7521. — À M. DE SAINT-LAMBERT.
4 avril.

De la coquetterie ! non, pardieu ! mon cher confrère ou mon cher successeur ; ma franchise Suissesse n’a ni rouge ni mouches.

Quand je vous dis que votre ouvrage[1] est le meilleur qu’on ait fait depuis cinquante ans, je vous dis vrai. Quelques personnes vous reprochent un peu trop de flots d’azur, quelques répétitions, quelques longueurs, et souhaiteraient, dans les premiers chants, des épisodes plus frappants.

Je ne peux ici entrer dans aucun détail, parce que votre ouvrage court tout Genève, et qu’on ne le rend point ; mais soyez très-certain que c’est le seul de notre siècle qui passera à la postérité, parce que le fond en est utile, parce que tout y est vrai, parce qu’il brille presque partout d’une poésie charmante, parce qu’il y a une imagination toujours renaissante dans l’expression. Je déteste le fatras et le petit, et tout ce que je vois ailleurs est petit et fatras.

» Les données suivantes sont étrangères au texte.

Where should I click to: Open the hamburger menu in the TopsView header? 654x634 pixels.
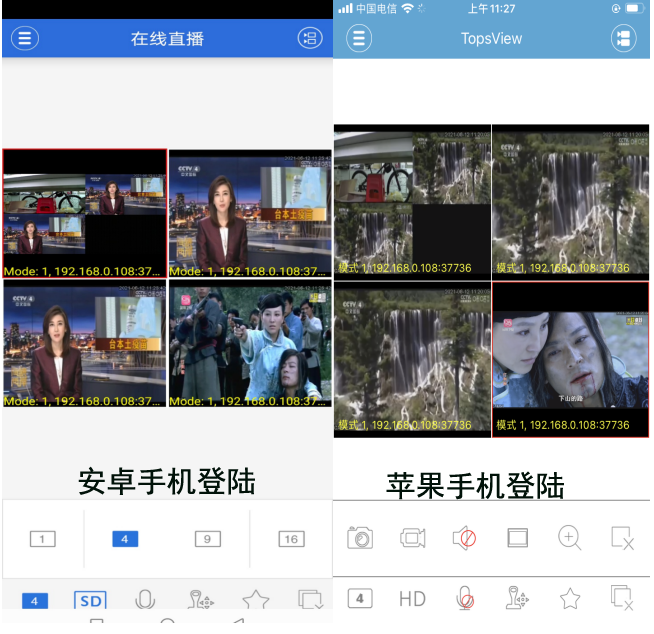(359, 39)
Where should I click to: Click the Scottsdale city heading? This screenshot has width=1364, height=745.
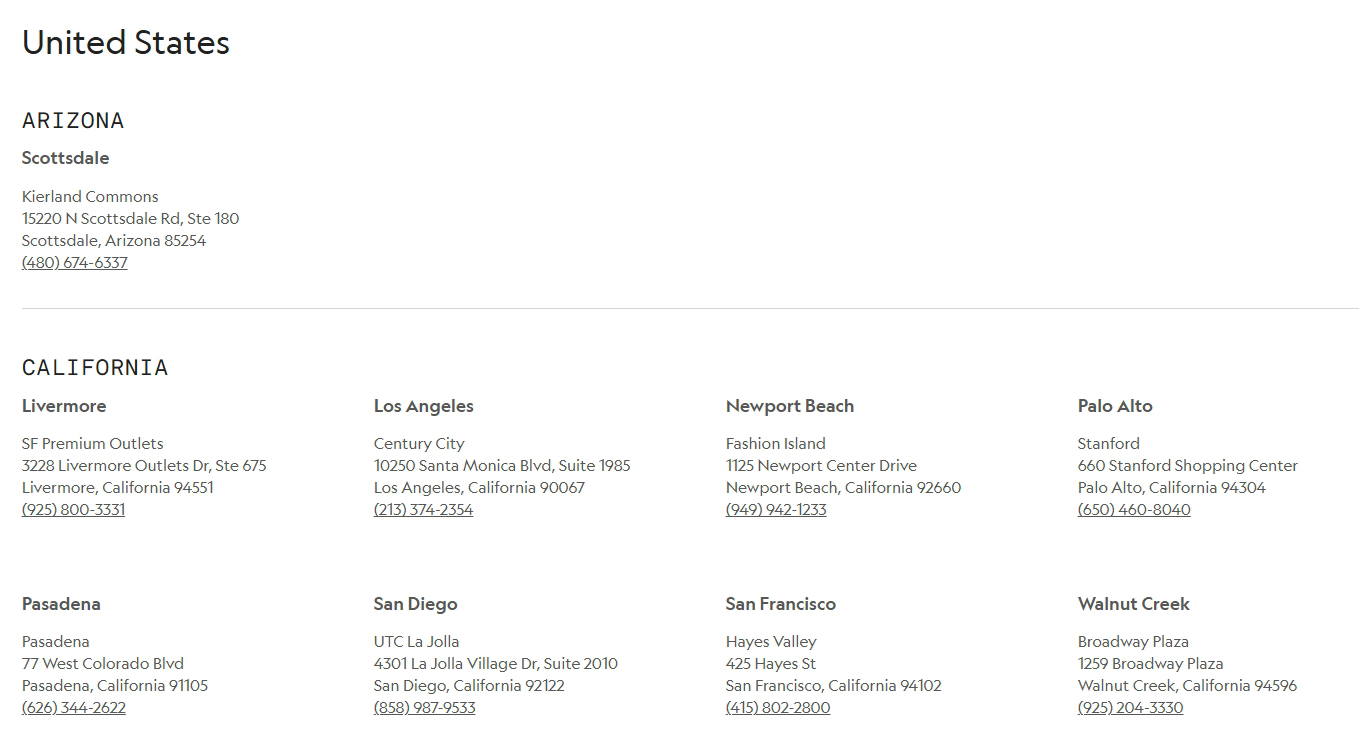(x=66, y=158)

Qui diable vous a donné la Canonisation de saint Cucufin[2] ? Il faut que ce soit quelque capucin. On pourra bientôt me canoniser aussi, car, depuis un mois, je ne vis que de jaunes d’œufs comme saint Cucufin. J’ai eu douze accès de fièvre ; j’ai reçu bravement le viatique, en dépit de l’envie. J’ai déclaré expressément que je mourais dans la religion du roi très-chrétien et de la France ma patrie, as it is established by act of parliament. Cela est fier et honnête[3].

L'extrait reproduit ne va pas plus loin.